### EXTRACTO DE PÁGINA

# Crossover activo 3 vias sustractivo



## crimson (Abr 18, 2013)

Hace muchos años atrás, la revista Elektor presentó un filtro activo sustractivo teóricamente casi ideal, la diferencia de fase entre filtros era nula a la frecuencia de corte y los cortes eran perfectos, dado que había un solo filtro, el pasabajos, y el pasaaltos se formaba al restar la señal total a éste. Siempre me intrigó, y ahora tuve tiempo para armar una plaqueta y probarla. La única referencia que tenía de estos filtros era mala, y era de Rodd Elliot, pero leyendo detenidamente el artículo, no toma en cuenta el "filtro pasatodo con igual comportamiento en fase que el filtro pasabajos", así que simulé primro el circuito con y sin filtro "pasa todo" y sí, hay diferencias. Veamos el artículo original para ver de qué se trata:














Bueno, hasta aquí el artículo, les dejo la placa en .pdf para hacerla a la plancha, no la de Elektor, sino una que hice a propósito más sencilla.
Aquí está la vista de la placa lado cobre:



Aquí la disposición de componentes:


Y el circuito detallado:
Ver el archivo adjunto 3viassch.bmp
El asunto es... ¿cumple con lo que promete? A primera vista sí, el desfase entre filtros en el punto de corte no es nulo, pero es muy pequeño, diría de unos pocos grados:



Fíjense en la curva de lisajous:

Es de destacar que el desfase se mantiene así de bajo y constante durante toda la evolución sobre el punto de corte, hasta ahí vamos bien. En ambos puntos de corte se comporta igual, éstos están en 500 y 5000 c/s, para modificarlos hay que leer el artículo.

### DATOS PROPORCIONADOS
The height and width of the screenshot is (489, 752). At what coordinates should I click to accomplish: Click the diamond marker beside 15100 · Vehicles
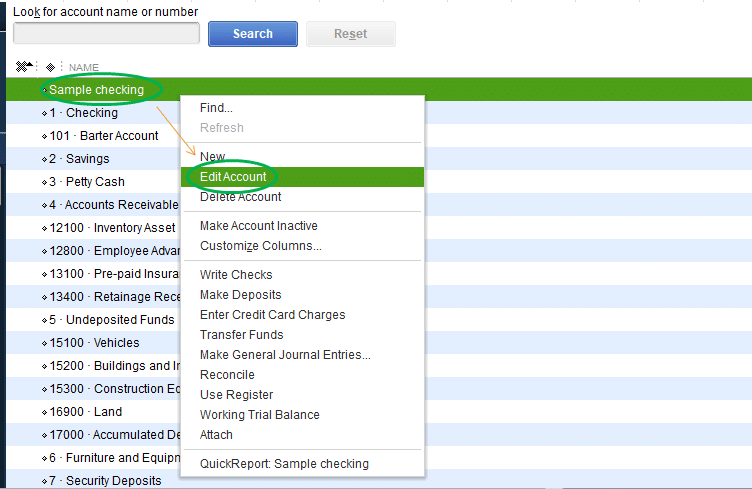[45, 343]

--

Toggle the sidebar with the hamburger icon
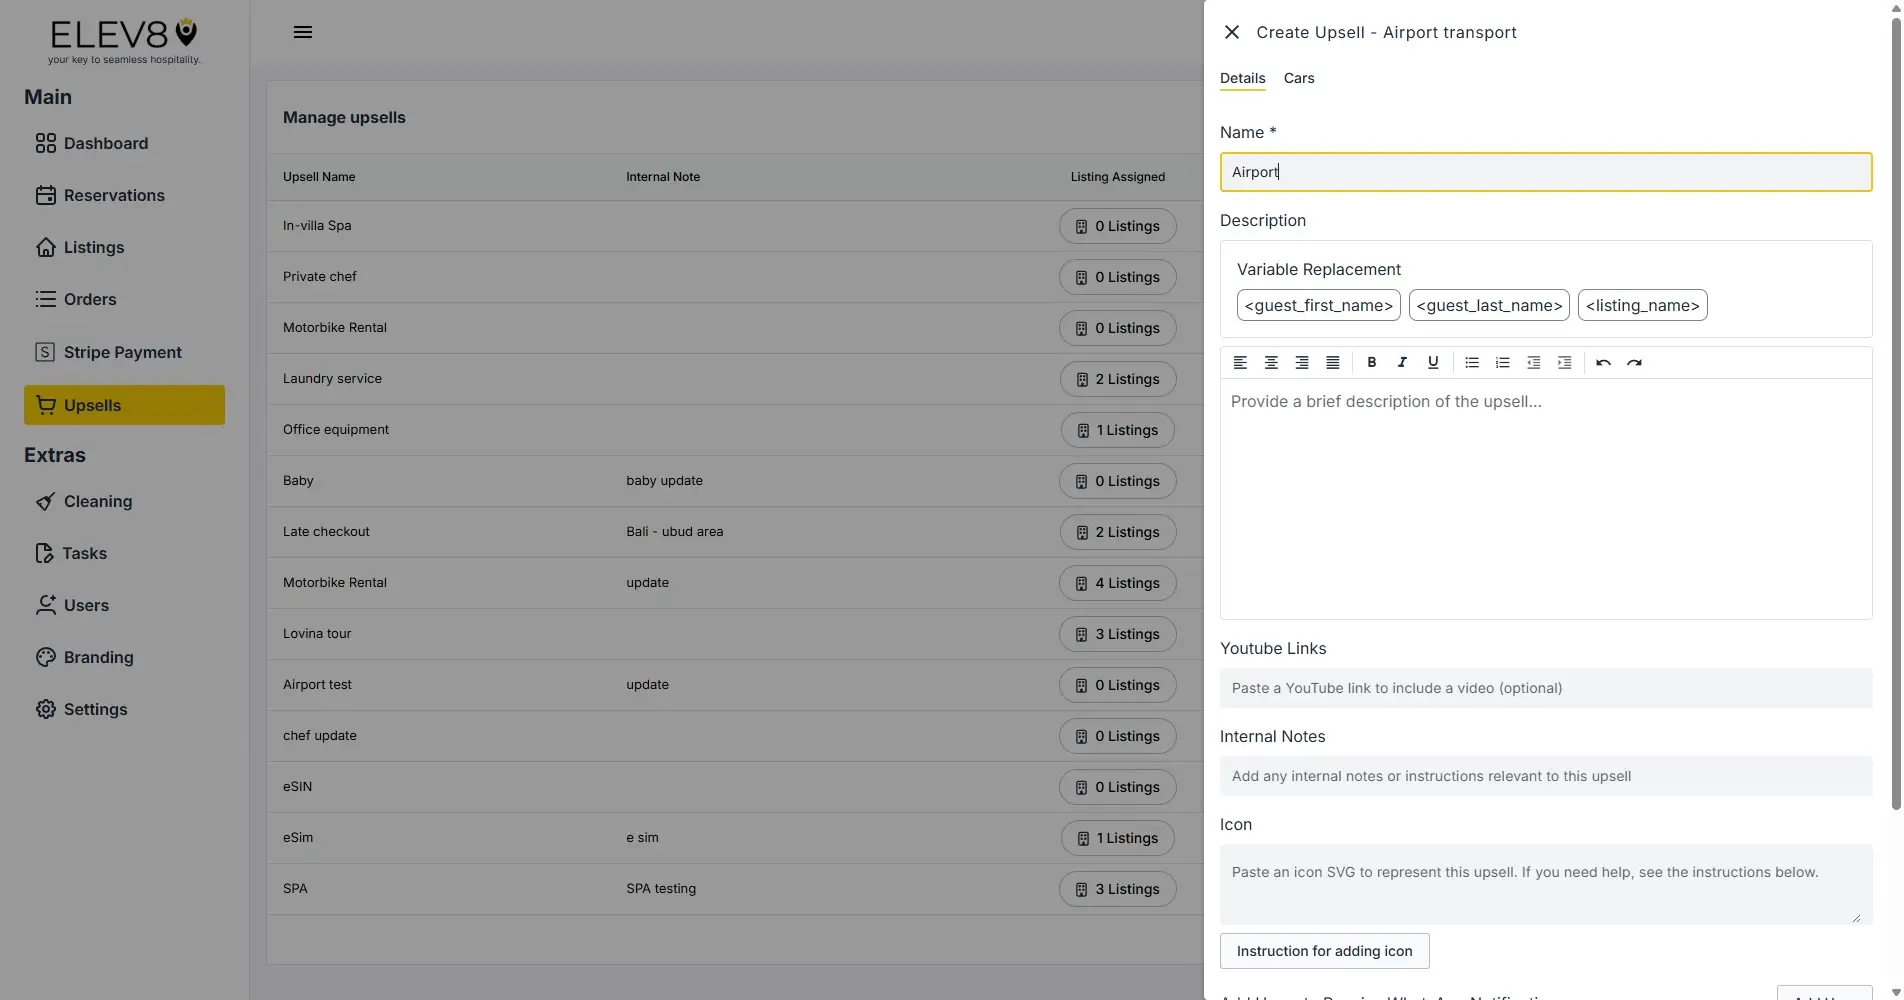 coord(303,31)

### TAREA
Reproduce textualmente, del hilo sobre el crossover activo de tres vías, todo lo que va desde "Es de destacar" hasta "leer el artículo.".

### TAREA RESUELTA
Es de destacar que el desfase se mantiene así de bajo y constante durante toda la evolución sobre el punto de corte, hasta ahí vamos bien. En ambos puntos de corte se comporta igual, éstos están en 500 y 5000 c/s, para modificarlos hay que leer el artículo.